Dr. Monica Grafals, a transplant nephrologist, would walk into the room, and watch as tears rolled down her face.

"In the beginning, it was very hard, and she was very depressed," Grafals said. "At that situation, you can't see the light at the end of the tunnel."

The operation was a tough one, Matsumoto said, one of the longer transplants he's worked. Post-surgery, it takes a toll on the body, and Long spent an extended period of time in the intensive care unit.

Slowly, she regained her strength. Doctors weaned her off a ventilator. She began to walk and eat. And Matsumoto said he's pleased to see a patient he's grown to know so well progress forward in this way.

"To undergo everything she's had and to still maintain her cheery attitude and positive attitude is very refreshing -- very heartwarming -- to see how much she's put up with and to have such a great attitude, it's really amazing," Matsumoto said in an interview. "She's an inspiration to all of us to keep doing what we do."

Throughout the tests and the surgery, the teasing and the rougher days, the MedStar Georgetown University Hospital staff have become Long's second family.

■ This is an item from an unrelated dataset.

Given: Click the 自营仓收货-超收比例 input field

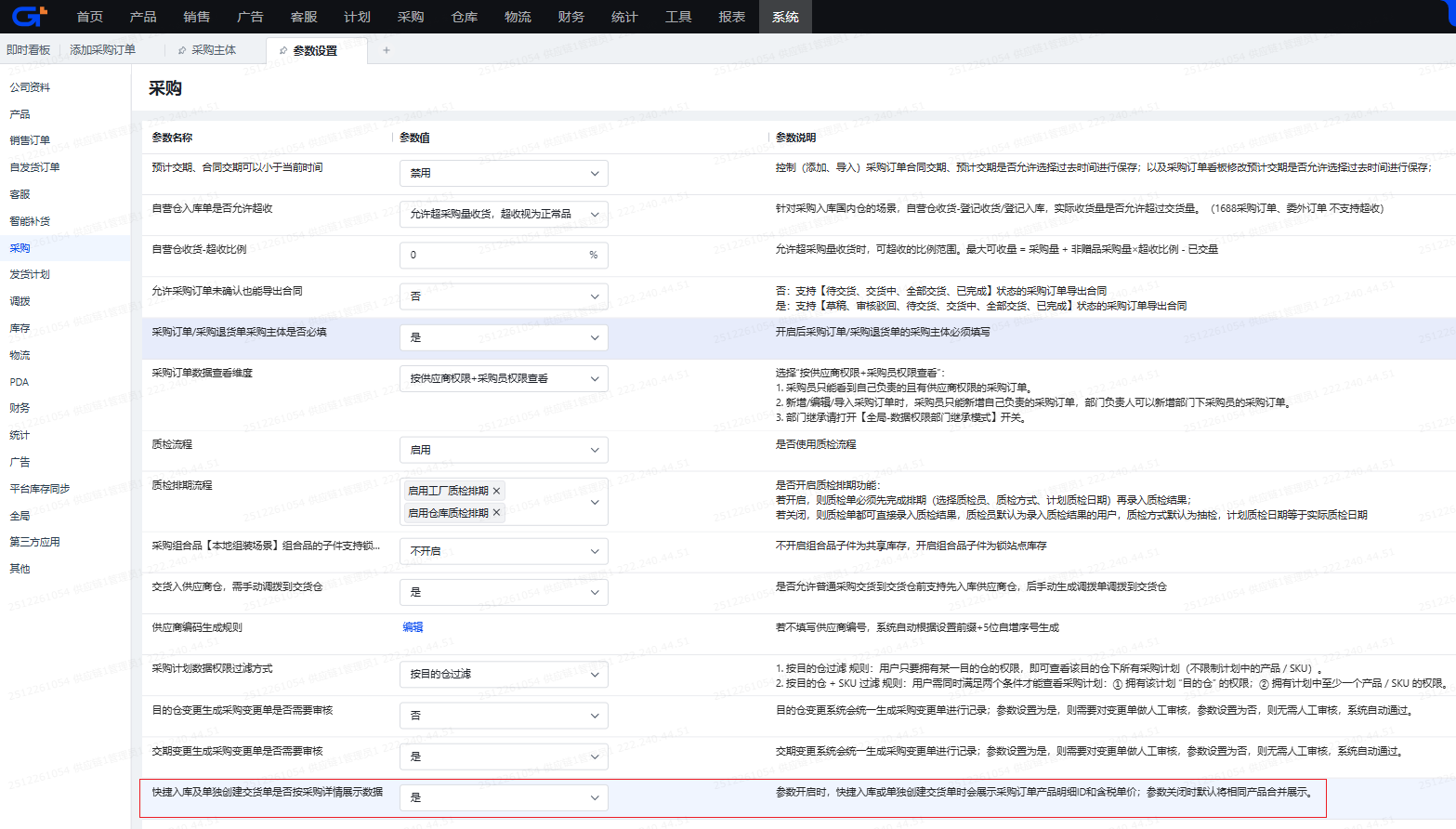Looking at the screenshot, I should point(492,255).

"I love my doctors," she told the knitting group. "I told Dr. Matsumoto, `If you asked me to stand on my head for three hours, I would. Once someone helped me on my head, I'd do it."'

After a brief discussion on Kindles and the Middle East, yarn stores and book stores, the chatter turned back to Long.

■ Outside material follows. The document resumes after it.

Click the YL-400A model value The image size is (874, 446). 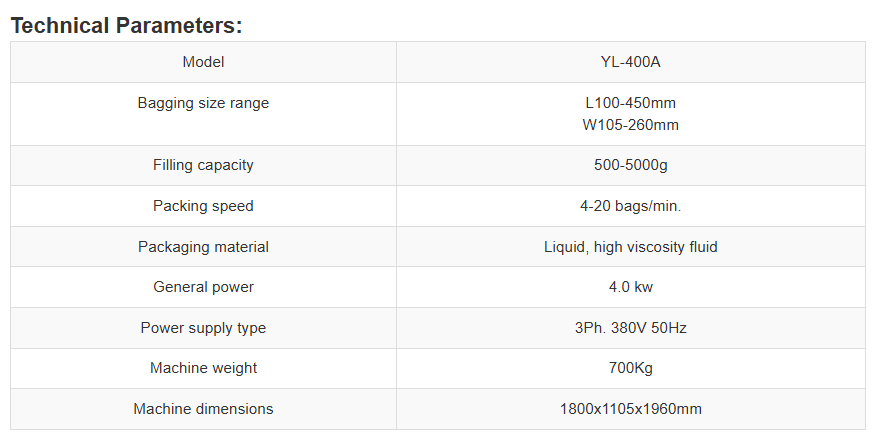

The ladies called Long a trooper, and they asked how long she'd been able to drive (she's been able to since the end of April). They joked about how well the hospital staff must know her, and Long pointed to her Medicare statement that totals more than $4 million.

And that doesn't include the $25,000, eight-hour kidney transplant evaluation she went through just the day before. The hospital drew more than 20 vials of blood. She saw a transplant nephrologist, financial coordinator, clinical dietitian, transplant social worker and a nurse coordinator.

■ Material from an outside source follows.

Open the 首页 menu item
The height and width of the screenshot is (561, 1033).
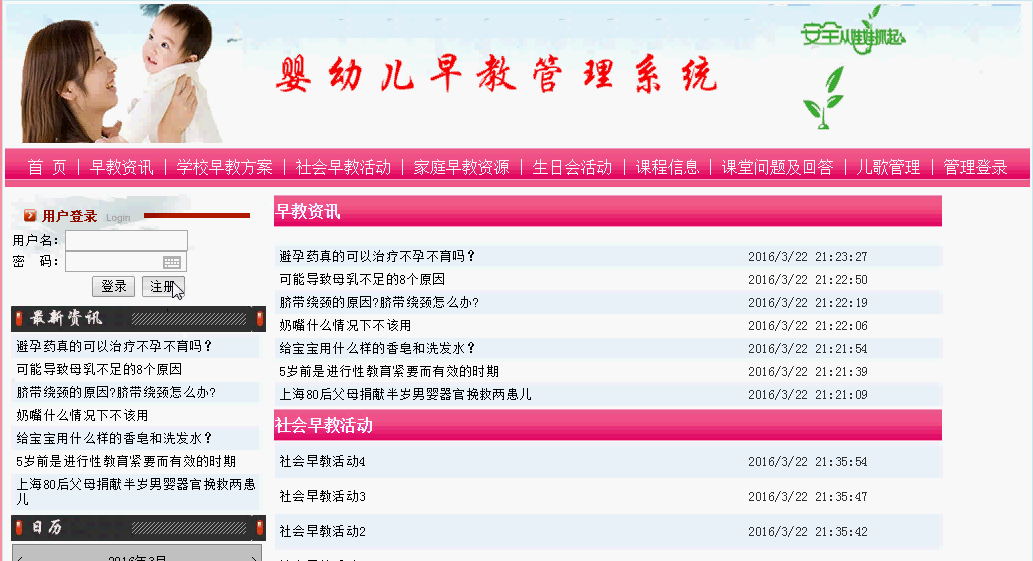click(x=47, y=167)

And that $4 million is going to increase with a possible kidney transplant on the horizon. Her insurance covers not only her own procedure but a live donor's medical bills for the surgery and two years post-transplant as well. That live donor might be her son.

"I'm just overwhelmed that he wants to be considered," Long told the group.

It wasn't even a question for John. He'll give his mom one of his kidneys if he can. If not, he'll participate in a paired exchange, which is essentially a kidney swap. It's a common practice, according to Grafals, the transplant nephrologist, used when a living donor is incompatible with their recipient. In that case, a viable donor would be found for his mother, and John would give his kidney to a suitable recipient.

"As long as I can help somebody," John said in an interview. "(My mother) has been through a lot. I'd like to help her in some positive way."

Long knows an organ is a gift. Her donor was from Florida. He or she was 50 years or younger. And that's all Long knows.

After her surgery, she sat down to edit a letter she'd written before the procedure -- the hardest words she'd ever had to put on paper -- to her organ donor's family. It will be delivered after the one-year anniversary of her transplant, which was Friday.

"How do you convey to someone that through their tragedy they were selfless in trying to help someone else?" Long said in an interview choking back tears. "There's no words. There are no words."

She wrote that she'd never take their kindness and thoughtfulness for granted. If there was anything she could ever do for their family, she would. And she'd take care of their loved ones' organs to the very best of her ability.

Inside the Westminster church, the two hour-long knitting and crocheting session was drawing to a close, and the women began to place yarn and needles into bags.

A transitional deacon walked into the room, and Foerster jumped at the moment.

"This is our friend, Deb," she said, motioning to Long. "This is our miracle lady."